月明かりの降り注ぐ、静かな夜だ。 二人でじゃれるように服を脱いでから外に出て、なみなみと張った湯舟に浸かる。掌で湯を掬えばちゃぷりと音を立てて水面が揺れた。
「身体が溶けてるみたい」
アスカが不思議そうな顔をして腕を擦る。ぬるい湯は重アルカリ性の温泉で、浸かると肌が溶けているような感じがした。
「気持ちいい。熱くないから、ずっと入っていられそう」
そう言ってアスカは夜空を仰ぐ。満月に近い形の月が浮かんでいた。外の冷たい空気は澄んでいて心地いい。
「アスカ、おいで」
遠慮がちに距離を空けて座っていたアスカがそっと近づいてくる。 湯の中で触れた手がぬるりと滑って、しっかりと繋ぎ直した。
「なんか、修学旅行みたいだね」
「そうか?」
俺にはそんな感じはしないけど、アスカにとっては旅行と言えば修学旅行なのかもしれない。
「修学旅行の夜って、楽しかったな。好きな子の名前を告白したり、怖い話をしてから肝試ししたり」
そっと肩を抱き寄せながらそう話すと、アスカのきれいな瞳に俺が映っていた。
「ミツキって、もっと淡白な人だと思ってた。女の子と付き合ってるのは知ってたけど、彼女の話をほとんど聞いたことがなかったし」
確かにそうだった。今思えばアスカのことが気になっていたからというのもあるが、俺には付き合っている彼女に入れ込むことができない理由があった。
「……アスカに話しておきたいことがあるんだ」
湯舟の中で握りしめた手にそっと力を込める。光から逃れるように月に背を向けて、俺は自分のことを語っていく。そうすることで、少しずつアスカが心を開いてくれることを願って。

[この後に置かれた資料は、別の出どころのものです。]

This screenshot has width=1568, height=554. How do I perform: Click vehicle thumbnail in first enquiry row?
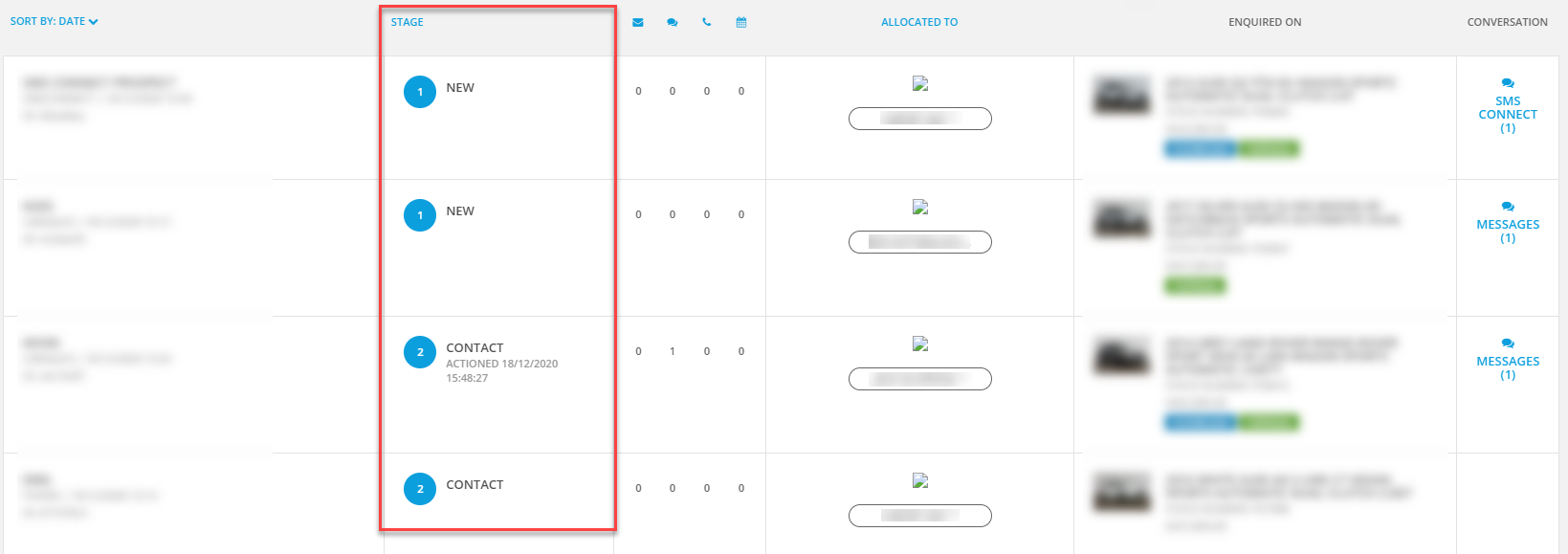click(1122, 96)
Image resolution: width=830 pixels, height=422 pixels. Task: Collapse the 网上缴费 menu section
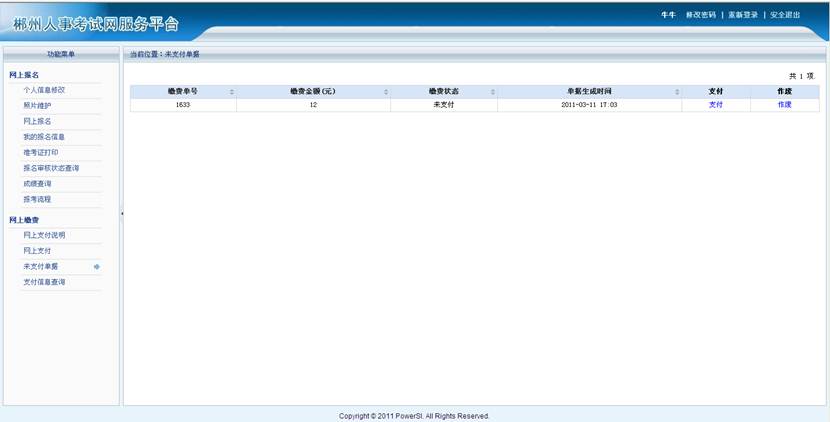point(24,220)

「俺、高校生のときに同級生の彼女がいてさ。勉強なんて手に付かないぐらい本当に大好きだったんだ」
突然そんな話をする俺のことを、アスカは真剣な眼差しでじっと見つめる。
「ある日彼女が、不安そうな顔で生理が来ないと言い出した。検査したらやっぱり妊娠してたんだ。彼女のことが好きだったから、産んで欲しかった。俺が学校を辞めて働いて、彼女と子どもを養おうと思った。でも、彼女は堕ろすことしか考えてなかったんだ。こんなことで人生を無駄にしたくないって言われたよ」
『子どもは大人になってから作ればいいから』
リセットボタンを押したのは、彼女だった。堕ろすことで傷つくのは自分だと十分わかっていたのだろう。だから、俺の意見なんて初めから聞く耳を持たなかった。
「俺は土下座して頼み込んだ。絶対に産んで欲しかったんだ。いつかまた妊娠したとしても、堕ろしたその子は帰ってこない。それでも彼女の意志は固くて、中絶してしまった」
アスカが俺の手を強く握り返してくる。その顔色は空に浮かぶ月のように青みを帯びていた。
「彼女の妊娠がわかって、悩んだけど自分の親に話したよ。家の中はめちゃくちゃになった。父親には殴られるし、母親には泣かれるし。向こうの親に謝りに行ったら、もう二度と娘に会わないでくれと言われた。彼女の身体を傷つけたのは俺だから、責任を取ってこの先もずっと付き合っていきたかったし、結婚しなければいけないと思ってた。でも、そういう風に思い始めるともう駄目だった。そんな付き合い方は重いって、彼女に言われたよ。結局そのまま別れて、それっきりだ。俺は親ともギクシャクするようになって、姉が間に入ってくれようとしたんだけど、うまくいかなかった。大学入学をきっかけに、家を出たんだ」
アスカは何も言わなかった。風ひとつない静かな夜に、自分の声がやけに大きく響いている気がした。
「その彼女と別れてからも、何人かの女の子と付き合った。でも、全然入れ込むことができないし、距離を置いてしまう。彼女のことが忘れられないとか、そういうのじゃないんだ。生まれてくるはずだった生命を犠牲にした後ろめたさがあるのかもしれない。誰と一緒にいても、誰を抱いても心が動かない」
「どうして、僕にそんな話をするの」
ようやくアスカが口を開いた。感情を抑え込んだような、淡々とした口調だった。
「アスカに聞いてほしかったんだ」
俺は両腕を回してアスカを抱きしめる。こうして湯舟に浸かっていても、不思議と甘い匂いは消えることがない。
「俺にとってアスカは特別なんだ。もう真剣に誰かを好きになるのは無理だと思ってた。適当に付き合って、楽しく過ごせればそれでよかったんだ。なのにアスカだけはそうじゃない。今も、アスカが欲しくて堪らないよ。そのためなら何を犠牲にしてもいい」
アスカの瞳が切なげに揺れる。その全てが愛おしいと思った。
「愛してる……」
口づけて舌を絡めればゆっくりと熱が交わっていく。このままこの夜に融けてしまいそうだった。 重ねた唇を離せば、アスカは躊躇いがちに俺を見る。その瞳の哀しげな揺らめきに胸が痛んだ。
「僕、子どもは産めないんだ。それでもいいの?」
あまりにも唐突な言い方に驚く。アスカが男だとわかってて好きになっているのに、そんなことを言われるなんて思ってもいなかった。
「馬鹿なことを言うなよ、当たり前だろ。アスカじゃなきゃ駄目なんだ」
俺はこのとき、まだ何も知らなかった。